Neuropathic osteoarthropathy, also known as Charcot joint (often "Charcot foot"), refers to progressive degeneration of a weight bearing joint, a process marked by bony destruction, bone resorption, and eventual deformity. Onset is usually insidious.
If this pathological process continues unchecked, it could result in joint deformity, ulceration and/or superinfection, loss of function, and in the worst case scenario: amputation or death. Early identification of joint changes is the best way to limit morbidity.
Basically, any condition resulting in decreased peripheral sensation, proprioception, and fine motor control:
- Diabetes mellitus neuropathy (the most common in the U.S. today, resulting in destruction of foot and ankle joints), with Charcot joints in 1/600-700 diabetics. Related to long-term poor glucose control.
- Alcoholic neuropathy
- Cerebral palsy
- Syphilis (tabes dorsalis), caused by the organism Treponema pallidum
- Congenital insensitivity to pain
- Spinal cord injury
- Intra-articular steroid injections
Two primary theories have been
- Neurotrauma: Loss of peripheral sensation and proprioception leads to repetitive microtrauma to the joint in question; this damage goes unnoticed by the neuropathic patient, and the resultant inflammatory resorption of traumatized bone renders that region weak and susceptible to further trauma. Indeed, it is a vicious cycle. In addition, poor fine motor control generates unnatural pressure on certain joints, leading to additional microtrauma.
- Neurovascular: Neuropathic patients have dysregulated autonomic nervous system reflexes, and de-sensitized joints receive significantly greater blood flow. The resulting hyperemia leads to increased osteoclastic resorption of bone, and this, in concert with mechanical stress, leads to bony destruction.

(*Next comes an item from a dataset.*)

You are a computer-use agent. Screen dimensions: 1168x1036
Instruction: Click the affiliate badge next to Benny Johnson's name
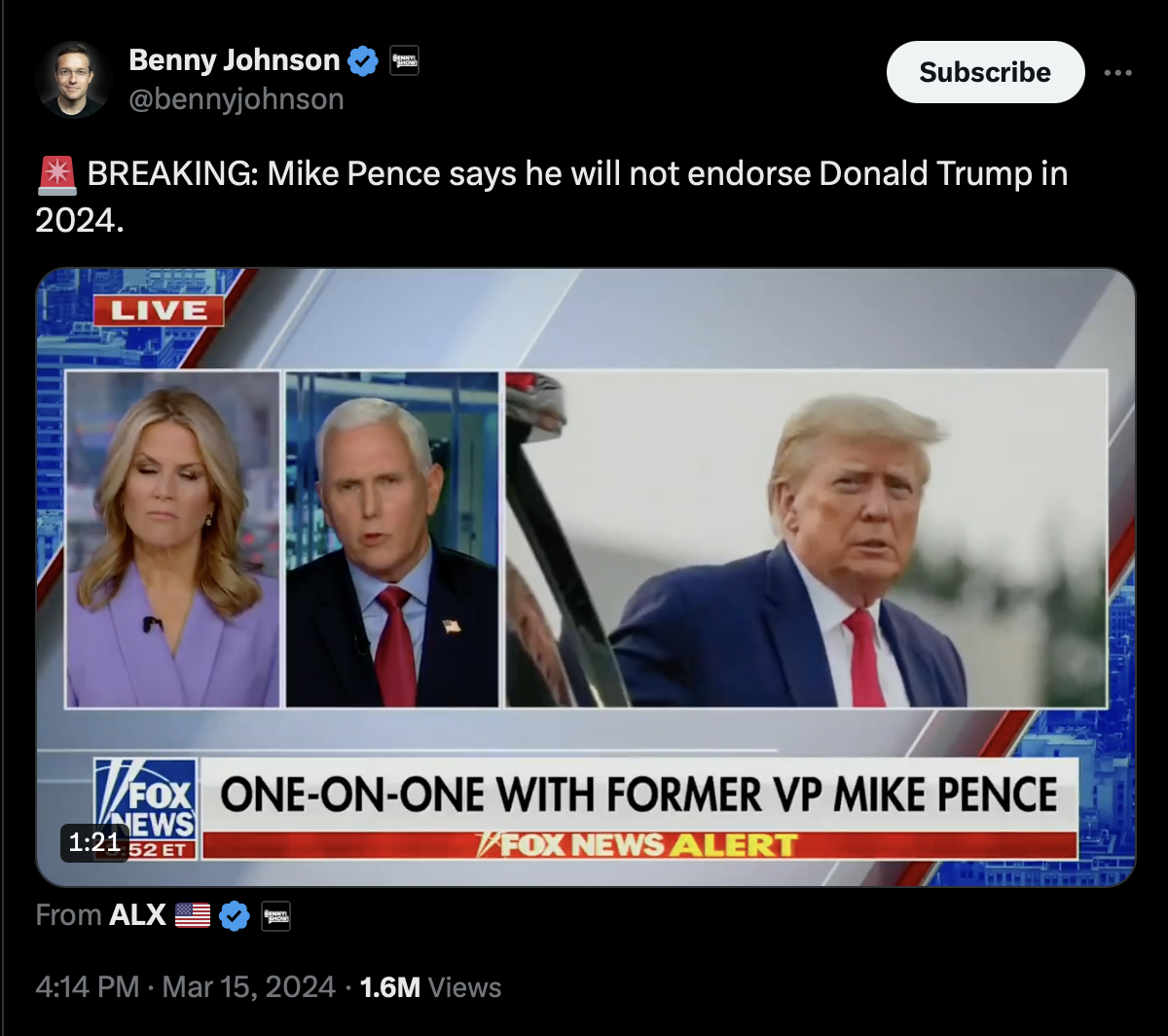[404, 61]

In reality, both of these mechanisms probably play a role in the development of a Charcot joint.
Diabetes is the foremost cause in America today for neuropathic joint disease, and the foot is the most affected region. In those with foot deformity, approximately 60% are in the tarsometatarsal joints (medial joints affected more than lateral), 30% Metatarsophalangeal joints and 10% have ankle disease. Over half of diabetic patients with neuropathic joints can recall some kind of precipitating trauma, usually, minor.
Patients with neurosyphilis tend to have knee involvement, and patients with syringomyelia of the spinal cord may demonstrate shoulder deformity.
Hip joint destruction is also seen in neuropathic patients.
Once the process is recognized, immobilization with a total contact cast will help ward off further joint destruction. Pneumatic walking braces are also used. Surgical correction of a joint is rarely successful in the long-term in these patients.
It can take 6–9 months for the edema and erythema of the affected joint to recede.